# [What you are asked to do]
Exactly those lines that run from the one containing "Take the quiz → (137, 1134)" through the last line of the entries below should be printed, and no others.
[Opening Supplied entries section]
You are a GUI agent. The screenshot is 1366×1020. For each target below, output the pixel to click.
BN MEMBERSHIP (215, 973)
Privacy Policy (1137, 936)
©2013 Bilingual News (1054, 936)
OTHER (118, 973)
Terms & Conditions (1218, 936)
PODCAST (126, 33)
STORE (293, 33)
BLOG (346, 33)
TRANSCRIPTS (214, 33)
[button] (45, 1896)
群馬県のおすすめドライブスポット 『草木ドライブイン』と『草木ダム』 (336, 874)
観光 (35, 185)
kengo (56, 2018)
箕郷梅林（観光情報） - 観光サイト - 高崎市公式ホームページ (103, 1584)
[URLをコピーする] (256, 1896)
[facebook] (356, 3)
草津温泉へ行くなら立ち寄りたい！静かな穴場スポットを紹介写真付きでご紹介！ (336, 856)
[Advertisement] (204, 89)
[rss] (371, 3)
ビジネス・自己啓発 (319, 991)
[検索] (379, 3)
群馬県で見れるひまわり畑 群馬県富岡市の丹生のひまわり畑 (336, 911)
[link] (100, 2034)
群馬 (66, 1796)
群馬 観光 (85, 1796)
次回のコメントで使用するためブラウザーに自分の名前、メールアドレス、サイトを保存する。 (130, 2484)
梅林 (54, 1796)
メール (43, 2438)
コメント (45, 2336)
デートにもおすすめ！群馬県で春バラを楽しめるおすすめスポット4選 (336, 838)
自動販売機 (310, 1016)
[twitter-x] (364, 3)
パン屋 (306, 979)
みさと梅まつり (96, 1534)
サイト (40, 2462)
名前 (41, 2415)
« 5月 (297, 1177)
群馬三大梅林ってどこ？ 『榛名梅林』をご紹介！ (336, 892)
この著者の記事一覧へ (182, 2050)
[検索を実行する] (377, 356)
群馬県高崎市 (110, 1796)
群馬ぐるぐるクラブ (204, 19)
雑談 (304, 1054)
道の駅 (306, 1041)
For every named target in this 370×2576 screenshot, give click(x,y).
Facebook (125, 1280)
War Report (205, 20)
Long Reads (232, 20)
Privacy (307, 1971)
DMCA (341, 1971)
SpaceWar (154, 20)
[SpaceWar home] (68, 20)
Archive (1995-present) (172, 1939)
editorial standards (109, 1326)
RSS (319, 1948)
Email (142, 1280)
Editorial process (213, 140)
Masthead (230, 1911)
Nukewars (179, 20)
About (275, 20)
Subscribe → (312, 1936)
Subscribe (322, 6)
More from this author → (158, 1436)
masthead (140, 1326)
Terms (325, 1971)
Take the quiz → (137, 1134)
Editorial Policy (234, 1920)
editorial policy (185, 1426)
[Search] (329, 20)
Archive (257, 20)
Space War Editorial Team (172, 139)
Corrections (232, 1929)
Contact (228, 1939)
[Closing Supplied entries section]
# [Expected output]
Take the quiz → (137, 1134)
Editorial Policy (234, 1920)
editorial policy (185, 1426)
[Search] (329, 20)
Archive (257, 20)
Space War Editorial Team (172, 139)
Corrections (232, 1929)
Contact (228, 1939)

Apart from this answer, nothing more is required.